All-payer claims databases (APCDs) would benefit from mapping morbidity rates to the data resulting in pricing transparency, as well as pricing, efficiency and performance assessments that can be compared among providers. Mapping morbidity rates using publicly available data would create a clear idea of healthcare effectiveness and enrich the data, enabling patterns of care and value to emerge and in result, improve the future of healthcare. Here's a preview of Virginia Long and David Mould's piece on iHealthBeat that went live today:
All-payer claims databases (APCDs) that are in place in several states and about to be implemented in many more, are intended to make provider and hospital costs transparent. The readily available data within the APCDs includes claims data for medical, mental health, pharmacy, and dental procedures across providers. Access to this data enables analysis, analysis that can be done to make important comparisons such as price for services or performance measures at the level of physician or hospital—across a state. Thus, the APCDs can provide powerful and illuminating information, from tracking state healthcare spending to guiding patient/consumer choices.
Augmenting APCD data
Although APCDs can provide useful information on cost and value of healthcare within a state, augmenting the claims data with publically available morbidity data would provide users with a more holistic dataset where cost information is directly tied to clinical outcomes. Mapping disease morbidity information to APCDs would allow effectiveness of treatment to be assessed, alongside cost and quality measures. Treatment costs relative to disease burden within distinct locations can be used to pinpoint areas with health disparities, highlighting potential problems or incongruities in access to or quality of care.
Health and Morbidity Data
Publically available health data is available through many sources. A few of the major health related data sources are the Center for Disease Control and Prevention (CDC), the Community Health Status Indicators (CHSI), and the County Health Rankings. The CDC is not just concerned with communicable diseases; they are at the forefront of the fight against chronic diseases that adversely affect health in America. CDC data on disease are readily available and data maps for social determinants of health have the potential to bring together highly relevant and sometimes overlooked data. The CHSI provides information on health indicators such as tobacco use, diet and activity, alcohol and drug use, to create community profiles. Measures of health, causes of death, population vulnerability, and access to care, demographics, and risk factors are among the reports available on a county by county basis. The County Health Rankings & Roadmap program collects data about factors that influence health that includes high school graduation rates, obesity, unemployment, access to healthful foods, air and water quality. County Health Rankings provides information about health outcomes such as length of life and quality of life, as measured by poor health, poor mental health, and low birth weight.

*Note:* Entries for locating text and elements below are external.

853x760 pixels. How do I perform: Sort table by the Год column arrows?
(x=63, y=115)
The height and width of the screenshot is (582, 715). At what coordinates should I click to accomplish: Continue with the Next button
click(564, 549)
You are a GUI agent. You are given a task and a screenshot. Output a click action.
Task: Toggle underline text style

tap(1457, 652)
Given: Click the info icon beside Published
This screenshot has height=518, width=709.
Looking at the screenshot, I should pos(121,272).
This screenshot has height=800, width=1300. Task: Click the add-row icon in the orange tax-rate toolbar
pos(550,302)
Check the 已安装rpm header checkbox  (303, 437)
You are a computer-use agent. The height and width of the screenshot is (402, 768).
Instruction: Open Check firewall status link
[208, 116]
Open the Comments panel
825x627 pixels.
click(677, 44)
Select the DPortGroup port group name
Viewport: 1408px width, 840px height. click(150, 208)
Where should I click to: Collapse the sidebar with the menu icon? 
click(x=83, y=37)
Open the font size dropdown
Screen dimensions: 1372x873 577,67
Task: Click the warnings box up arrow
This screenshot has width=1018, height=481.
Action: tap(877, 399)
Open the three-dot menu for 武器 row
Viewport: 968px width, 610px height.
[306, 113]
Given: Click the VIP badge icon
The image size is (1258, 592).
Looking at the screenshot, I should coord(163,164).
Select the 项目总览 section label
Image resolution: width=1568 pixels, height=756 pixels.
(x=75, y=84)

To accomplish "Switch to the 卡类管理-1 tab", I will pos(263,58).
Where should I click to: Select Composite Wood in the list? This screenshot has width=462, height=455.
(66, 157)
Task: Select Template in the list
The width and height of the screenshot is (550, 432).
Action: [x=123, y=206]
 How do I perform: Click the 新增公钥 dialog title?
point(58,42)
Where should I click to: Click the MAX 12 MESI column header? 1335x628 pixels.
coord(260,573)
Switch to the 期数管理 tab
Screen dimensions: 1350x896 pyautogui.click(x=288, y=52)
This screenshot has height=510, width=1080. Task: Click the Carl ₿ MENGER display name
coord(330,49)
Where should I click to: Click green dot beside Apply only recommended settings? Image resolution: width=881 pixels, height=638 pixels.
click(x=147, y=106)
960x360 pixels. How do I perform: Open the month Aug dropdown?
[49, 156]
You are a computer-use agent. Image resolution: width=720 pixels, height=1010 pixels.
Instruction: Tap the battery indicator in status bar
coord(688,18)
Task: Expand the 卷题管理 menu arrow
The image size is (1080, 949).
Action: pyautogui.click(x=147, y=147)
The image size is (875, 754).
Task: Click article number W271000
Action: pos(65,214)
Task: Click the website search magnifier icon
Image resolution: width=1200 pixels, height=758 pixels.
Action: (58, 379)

Integration of public datasets with the APCDs
The addition of health factors and morbidity data would create a rich data set. Advanced analysis of the APCDs in conjunction with health and morbidity measurements will highlight interesting, important, or overlooked relationships among claims data, health outcomes, and factors influencing health. Through exploring and understanding these relationships, all stakeholders in the healthcare system will have a better understanding of how cost, quality, and effectiveness of care intersect. Literal mapping of these data, by using location based datasets, would enable users of all analytic levels to consume the data visually.